1.2. The Odd-lot Offer will provide Odd-lot Holders with the ability to dispose of their
Odd-lot holdings on a cost-efficient basis and will provide liquidity for those Odd-lot
Holders who elect to sell their Odd-lot holdings or who make no election. For KAL it
will, inter alia, reduce the complexity and ongoing administration costs associated
with a significantly larger shareholder base, including a sizeable number of Odd-lot
Holders.
2. KEY TERMS OF THE ODD-LOT OFFER
2.1. Odd-lot Offer mechanics
2.1.1. Following receipt of shareholder approval at the General Meeting, the Odd-lot
Offer will open and, if you are an Odd-lot Holder, you must decide to either:
2.1.1.1. sell your Odd-lot Holding to KAL at the Offer Price; or
2.1.1.2. retain your Odd-lot Holding.
2.1.2. If you wish to retain your KAL Shares, you must specifically make an election to
do so.
2.1.3. Those Odd-lot Holders who do not make an election by 12:00 pm on Friday,
21 April 2023 will automatically be regarded as having accepted the Odd-lot
Offer and chosen to dispose of their KAL Shares to the Company and will
receive the cash consideration, being their Odd-lot holding multiplied by the Offer
Price (“Cash Consideration”).
2.2. Transaction costs and tax
2.2.1. The transfer costs of Odd-lot Holders who sell their holdings to KAL will be borne
by KAL.
2.2.2. KAL, by proposing the Odd-lot Offer, is therefore making it possible for the
Odd-lot Holders who wish to dispose of their shareholding to do so in a
cost-effective manner.
2.2.3. The Cash Consideration payable to Odd-lot Holders will constitute a “dividend”
as defined in section 1 of the Income Tax Act, No. 58 of 1962, as amended
(“Income Tax Act”). The Cash Consideration will give rise to a liability for
dividends tax in accordance with the Income Tax Act in the event that any
Odd-lot Holder does not qualify for an exemption from the dividends tax.
2.2.4. In the event that any Odd-lot Holder does not qualify for an exemption from the
dividends tax, KAL will withhold the relevant portion from the Cash Consideration
in relation to a particular Shareholder in order to make payment of such liability
for dividends tax.
2.2.5. The implementation of the Odd-lot Offer will not result in a reduction of the
contributed tax capital of the Company.
2.2.6. The summary of the tax considerations pertaining to the Odd-lot Offer is based
on the current laws that are applicable as at the date of this Circular and is
subject to potential changes that may be made to such legislation subsequently,
which could be retrospective. The summary is a general guide and is not
intended to constitute a complete analysis of the tax consequences of the
Odd-lot Offer provisions in terms of South African tax law. It is not intended to be,
nor should it be considered as legal or tax advice. KAL and its advisors cannot
be held responsible for the tax consequences of the Odd-lot Offer and therefore
Shareholders are advised to consult their own tax advisors in this regard.
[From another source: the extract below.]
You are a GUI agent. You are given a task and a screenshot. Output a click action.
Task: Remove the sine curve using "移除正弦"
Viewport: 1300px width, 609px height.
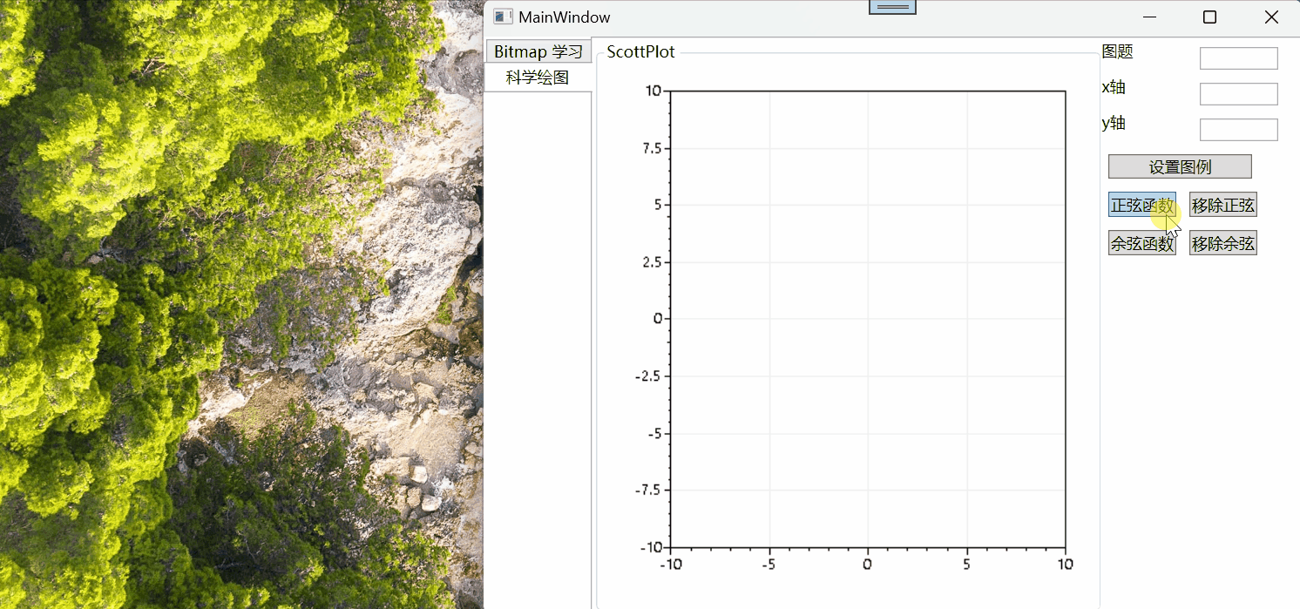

2.2.7. The Odd-lot Offer may be subject to tax in the relevant jurisdiction of the Odd-lot
Holders arising from the disposal of the Odd-lot holdings by the Odd-lot Holders
who make an election to sell their respective Odd-lot holdings to KAL, or who do
not make an election in the case of Odd-lot Holders.
2.3. Financial effect
2.3.1. The repurchase of Shares pursuant to the Odd-lot Offer will have no significant
effect on KAL’s earnings per Share, headline earnings per Share, net asset
value per Share or tangible net asset value per Share.
2.3.2. Based on current shareholdings and an assumed KAL share price of R42.73,
and assuming that 312 942 Shares are repurchased in terms of the Odd-lot Offer, the
cost of the Odd-lot Offer for KAL is expected to amount to approximately R13
372 012 (excluding transfer costs), plus transaction costs of approximately R716
000 excluding VAT.
2.3.3. All Shares repurchased in terms of the Odd-lot Offer will be cancelled, with the
result that the number of treasury shares held by the Company
(currently 4 258 183) will remain unchanged.
3. DISTRIBUTION OF CIRCULAR AND NOTICE OF GENERAL MEETING
3.1. The Board is seeking approval from Shareholders to implement the Odd-lot Offer and
is therefore convening the General Meeting to be conducted entirely by electronic
communication on Thursday, 30 March 2023 at 10:00 am.
3.2. A circular (“Circular”) containing details of the Odd-lot Offer, together with a notice of
General Meeting, is being distributed to Shareholders today, 28 February 2023.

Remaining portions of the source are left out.